Interval union(Interval a, Interval b) {
      int l = (a.low < b.low) ? a.low : b.low;
      int max = (a.high > b.high) ? a.high : b.high;
      return new Interval(l, max);
}

private static class LowEPSorter implements Comparator<Interval> {

      public int compare(Interval a, Interval b) {
        int r = 0;
        if(a.low < b.low)
          r = -1;
        else if(a.low > b.low)
          r = 1;
        return r;
      }

}

Answer 1

Take a array of size n ( where n is the largest number ) and fills the interval start and end with 1 and -1 respectively.

By this I mean if the intervals are

{[1-4],[6-8]} 

Then the array elements would be like

array[1]=1,array[4]=-1,array[6]=1,array[8]=-1

and the rest all other locations of array would be set to zero.

Now traverse the array and by scanning the array we can get the intervals, like for the case

{[1-4],[2-5],[7-9]},

first fill the array as stated above , the array A would look like(assuming the starting index be 1):

A=[1,1,0,-1,-1,0,1,0,1]

Now traverse the array A from beginning and take a variable sum=0 and add the value stored at location of array to sum.

Stating the sum at each index of array:

At location 1: sum = 1 ( 1 at index 1 )

At location 2: sum = 2 ( 1 at index 2 )

At location 3: sum = 2 ( 0 at index 3 )

At location 4: sum = 1 ( -1 at index 4 )

At location 5: sum = 0 ( -1 at index 5 )

Now the sum reaches to zero it means an interval ends here so the new interval will be [1-5]

At location 6: sum = 0 ( 0 at index 6 )

At location 7: sum = 1 ( 1 at index 7 )

(At location 7 the sum again becomes greater than zero it means an interval has just started)

At location 8: sum = 1 ( 0 at index 8 )

At location 9: sum = 0 ( -1 at index 9 )

Interval started at location 7 just ended so the new interval ranges would be

{[1-5],[7-9]}

Hope it helps.

Answer 2

If you are looking for a more efficient algorithm than O(n) for this problem, I don't believe that you will find it. No matter what data structure you use for storing the initial interval values, your worst case scenario is that none of the intervals overlap and that you have to check each interval to confirm this, hence the O(n). Even with a HashMap and a very elaborate key structure, you are still looking at O(n).
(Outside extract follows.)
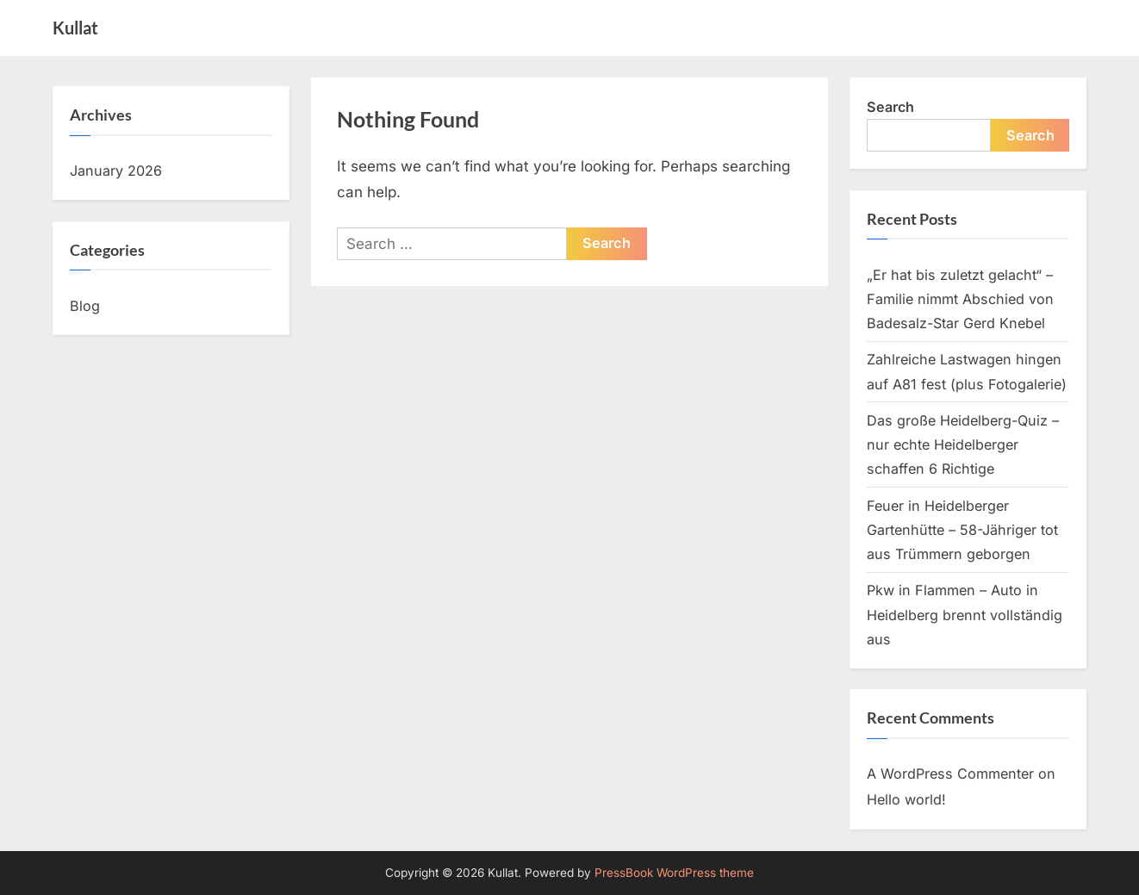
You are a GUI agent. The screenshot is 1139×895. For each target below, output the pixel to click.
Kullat (75, 27)
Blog (85, 305)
With this being said, I'm not sure if any other approach is worth investigating as you have already found an algorithm that solves it in the best time possible, O(n).

Answer 3

Just an idea: manage a set of non-intersecting intervals. Starting from empty set, add incoming intervals. If new interval intersects with one or two existing intervals, combine them. To calculate intersections, use 2 TreeMaps referencing to the same set of intervals but by different keys: low and high bounds.

Answer 4

Just another idea:

• Use a Bool array
  • make all the values false by default
  • for all the intervals(in input) make the values true
  • Scan the updated array and get the final intersected result.